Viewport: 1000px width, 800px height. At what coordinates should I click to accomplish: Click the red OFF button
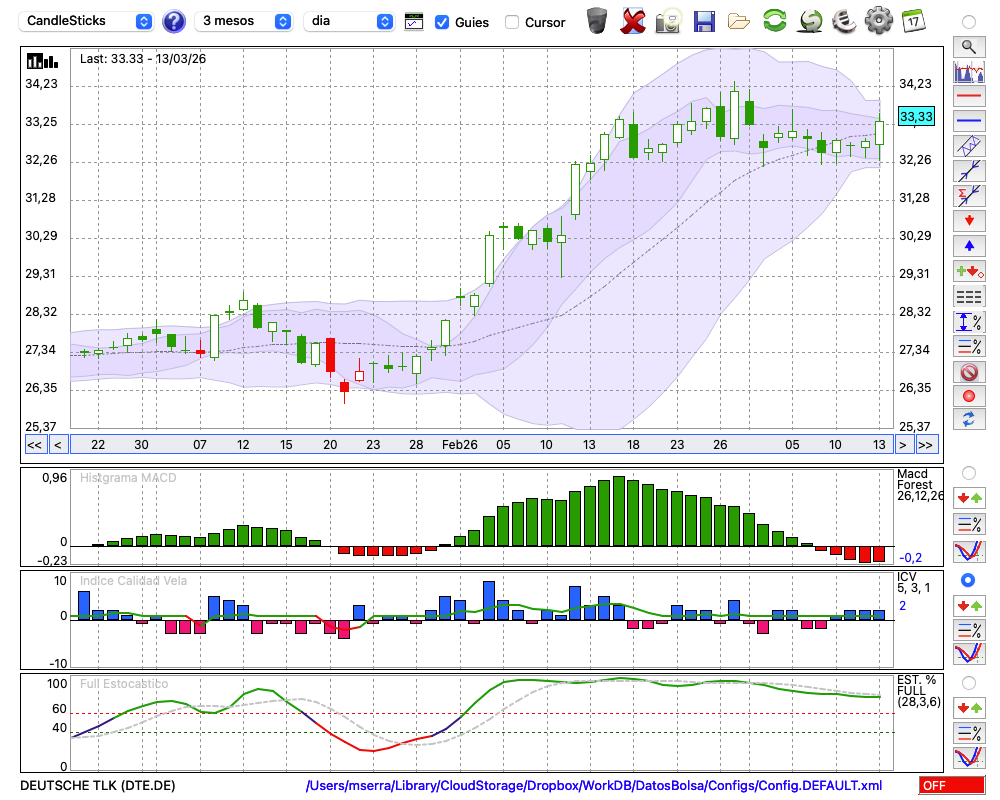951,786
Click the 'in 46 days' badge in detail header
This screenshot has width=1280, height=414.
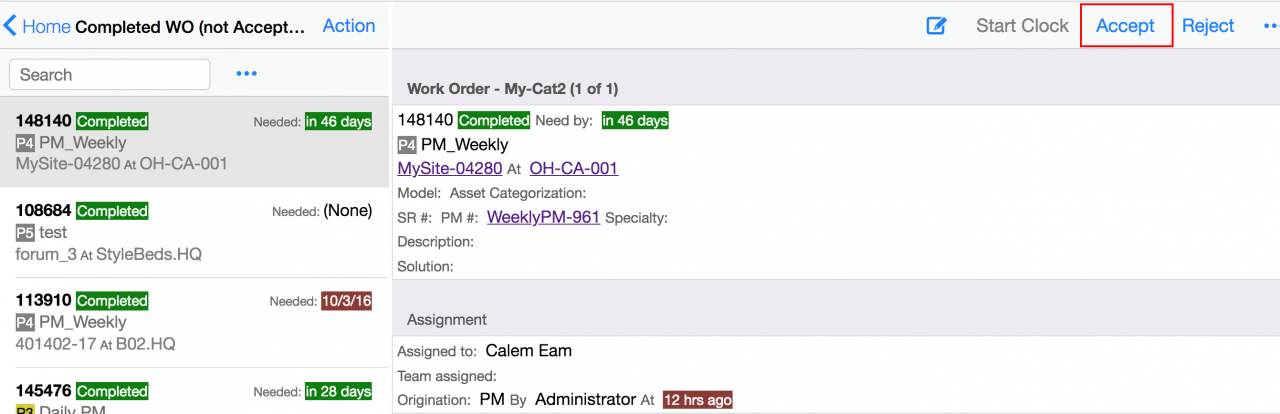[635, 121]
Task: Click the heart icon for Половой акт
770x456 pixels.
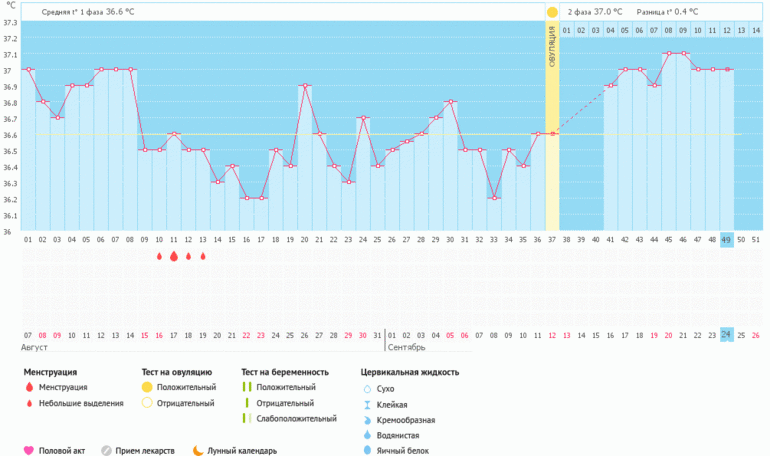Action: click(x=28, y=450)
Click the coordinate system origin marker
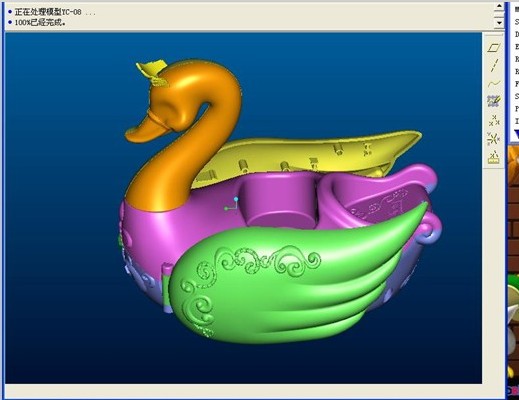Screen dimensions: 519x400 pos(231,204)

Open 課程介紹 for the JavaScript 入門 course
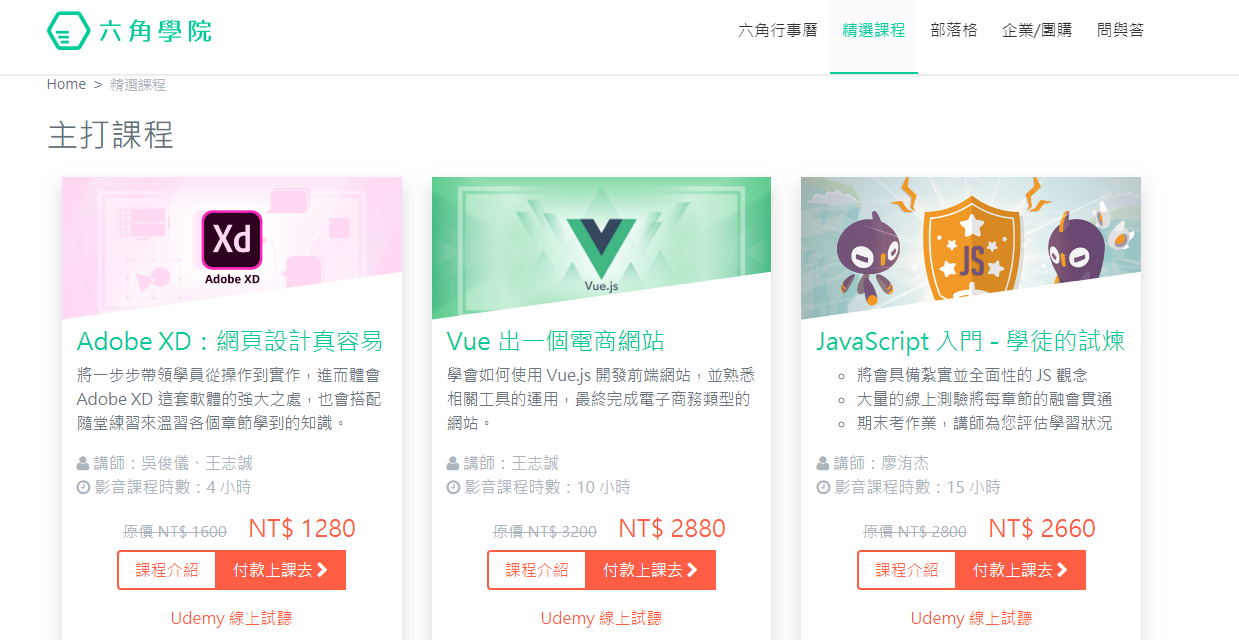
_ _ _ _ _
Each entry above must be set down word for word; none of its pictures belong in the copy.

Viewport: 1000px width, 800px height. At what coordinates should I click to accomplish: Click the red OFF button
951,786
Click the 'in 46 days' badge in detail header
This screenshot has width=1280, height=414.
[635, 121]
Task: Click the heart icon for Половой акт
770x456 pixels.
Action: click(x=28, y=450)
Click the coordinate system origin marker
Screen dimensions: 519x400 pos(231,204)

Open 課程介紹 for the JavaScript 入門 course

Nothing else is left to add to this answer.